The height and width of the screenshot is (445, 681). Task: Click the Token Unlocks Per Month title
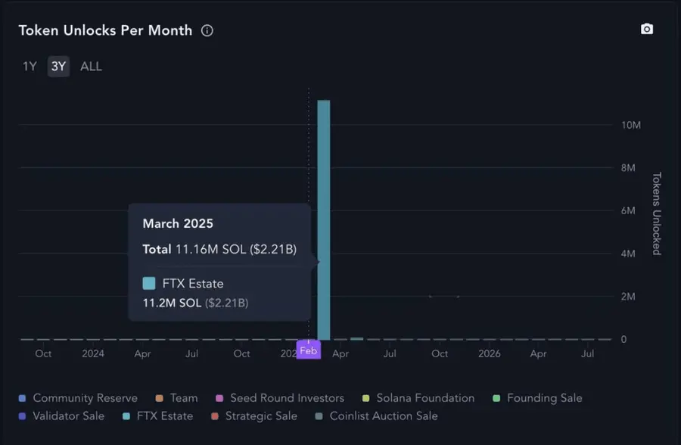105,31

◆ ◆ ◆

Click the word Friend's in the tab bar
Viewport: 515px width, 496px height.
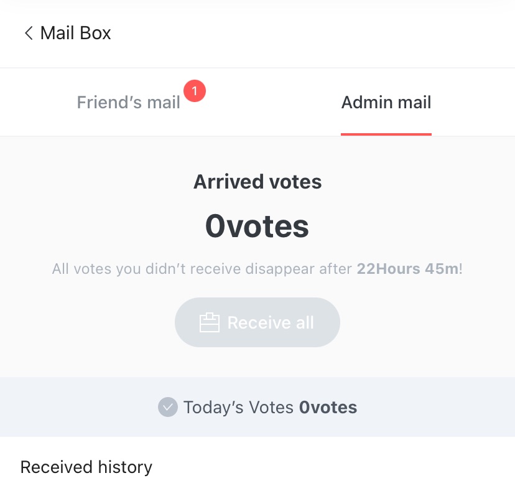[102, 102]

◆ ◆ ◆

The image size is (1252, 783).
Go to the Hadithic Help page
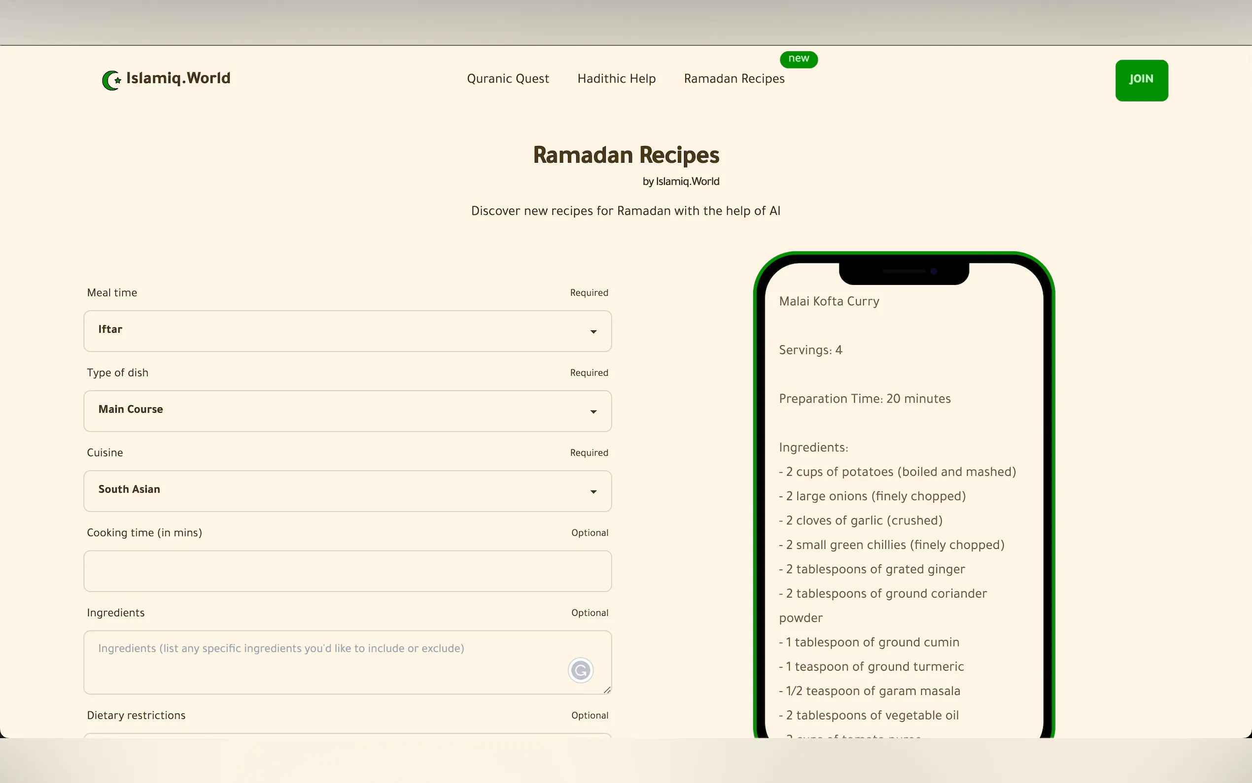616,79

◆ ◆ ◆

WHAT TO WORK ON: Find each line in the material above that contains the word "height", and copy those lines in full.

RIGHT ANSWER:
The height and width of the screenshot is (445, 681). Task: Click the Token Unlocks Per Month title
Viewport: 515px width, 496px height.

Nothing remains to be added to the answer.